E però. La sua atipicità può permettere a Draghi di ignorare i riti della rappresentazione/mediazione politica permanente e di imporre il suo imprinting all’azione dell’esecutivo. Il Pd ha già dichiarato, attraverso il neosegretario Enrico Letta, di considerare quello di Draghi il governo del Pd, ossia quello auspicato.. Il M5S non può consentirsi neanche uno sgambetto sulla strada di Palazzo Chigi, pena lo scoppio di una crisi politica ad alto rischio. La Lega di Salvini deve fare attenzione a non tirare troppo la corda, perché la Lega di Giancarlo Giorgetti e Luca Zaia potrebbe distaccarsi dal percorso del Capitano. Il partito di Berlusconi deve pregare e tifare minuto per minuto per il presidente del Consiglio allo scopo di scongiurare i rischi di fuoriuscite (a causa delle frizioni interne) in caso di rottura dell’attuale equilibrio politico.
Insomma, vuoi per storia e carisma personali, vuoi per la contingenza e le combinazioni temporali, Draghi ha l’opportunità di governare da primo ministro, non da presidente del Consiglio. La differenza non è formale o terminologica, ma sostanziale. Il primo ministro decide e va avanti. Il presidente del Consiglio media e, a volte, segue o, addirittura, insegue. Il primo ministro indica la linea. Il presidente del Consiglio la contratta e, in certi casi, la subis
L’Italia ha conosciuto molti presidenti del Consiglio e pochissimi primi ministri, anche perché la Costituzione non prevede quest’ultima figura, non avendo, la Carta, dotato gli inquilini di Palazzo Chigi dei cospicui poteri affidati, in altre nazioni, a premier e cancellieri vari. Con Draghi si potrebbe provare a cambiare, a verificare strada facendo i vantaggi (o gli svantaggi) di un primo ministro di fatto.

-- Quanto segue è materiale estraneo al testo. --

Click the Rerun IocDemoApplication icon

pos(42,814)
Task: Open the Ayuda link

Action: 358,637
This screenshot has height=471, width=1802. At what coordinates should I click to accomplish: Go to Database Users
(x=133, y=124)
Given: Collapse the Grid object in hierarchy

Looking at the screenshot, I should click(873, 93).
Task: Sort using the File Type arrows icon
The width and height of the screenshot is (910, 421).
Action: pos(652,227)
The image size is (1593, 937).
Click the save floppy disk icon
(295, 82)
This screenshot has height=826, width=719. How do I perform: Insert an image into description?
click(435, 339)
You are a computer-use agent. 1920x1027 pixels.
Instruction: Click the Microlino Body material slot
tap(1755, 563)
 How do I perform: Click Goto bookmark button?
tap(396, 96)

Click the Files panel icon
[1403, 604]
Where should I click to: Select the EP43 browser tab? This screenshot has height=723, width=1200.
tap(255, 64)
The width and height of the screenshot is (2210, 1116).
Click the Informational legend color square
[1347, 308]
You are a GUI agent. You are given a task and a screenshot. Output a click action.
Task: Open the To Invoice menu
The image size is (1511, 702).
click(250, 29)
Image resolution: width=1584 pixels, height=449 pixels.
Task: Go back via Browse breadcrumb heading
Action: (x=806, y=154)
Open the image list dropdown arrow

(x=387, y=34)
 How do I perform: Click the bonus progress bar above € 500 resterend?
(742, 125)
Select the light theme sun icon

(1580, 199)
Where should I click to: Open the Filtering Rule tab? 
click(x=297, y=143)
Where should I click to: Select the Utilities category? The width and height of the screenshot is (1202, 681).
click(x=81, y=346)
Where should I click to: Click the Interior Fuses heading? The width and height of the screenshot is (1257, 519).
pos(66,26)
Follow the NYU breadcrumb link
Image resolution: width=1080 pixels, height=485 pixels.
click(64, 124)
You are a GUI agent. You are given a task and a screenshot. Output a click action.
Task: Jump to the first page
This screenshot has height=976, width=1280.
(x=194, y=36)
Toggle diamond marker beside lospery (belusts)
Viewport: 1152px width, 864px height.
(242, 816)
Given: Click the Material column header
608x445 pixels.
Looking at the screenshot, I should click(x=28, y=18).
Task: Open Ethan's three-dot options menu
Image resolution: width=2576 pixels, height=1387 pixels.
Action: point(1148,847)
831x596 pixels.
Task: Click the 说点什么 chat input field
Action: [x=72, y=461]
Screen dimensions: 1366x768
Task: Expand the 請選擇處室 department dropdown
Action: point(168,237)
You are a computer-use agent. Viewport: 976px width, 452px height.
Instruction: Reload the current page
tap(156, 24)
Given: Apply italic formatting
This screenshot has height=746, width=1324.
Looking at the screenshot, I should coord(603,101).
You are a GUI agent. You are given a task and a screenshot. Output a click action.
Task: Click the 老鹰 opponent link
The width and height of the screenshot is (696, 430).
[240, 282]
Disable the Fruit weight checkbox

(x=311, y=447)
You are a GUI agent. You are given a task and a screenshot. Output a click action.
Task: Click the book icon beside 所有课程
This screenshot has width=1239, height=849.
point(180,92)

Ma – insistiamo – perché ciò possa verificarsi, è necessario che la campagna di vaccinazioni recuperi il tempo perduto e che il virus ammorbidisca l’assedio alla Penisola. In caso contrario, anche Draghi dovrà sottostare alle forche caudine, già attivate contro i «chigiani» del passato, e forse anche lui, come altri presidenti del Consiglio in 75 anni, dovrà rinunciare in partenza alla volata per il Quirinale, dove oggi, con largo anticipo, Super-Mario viene indicato come lo sprinter più possente per bruciare tutti sul traguardo.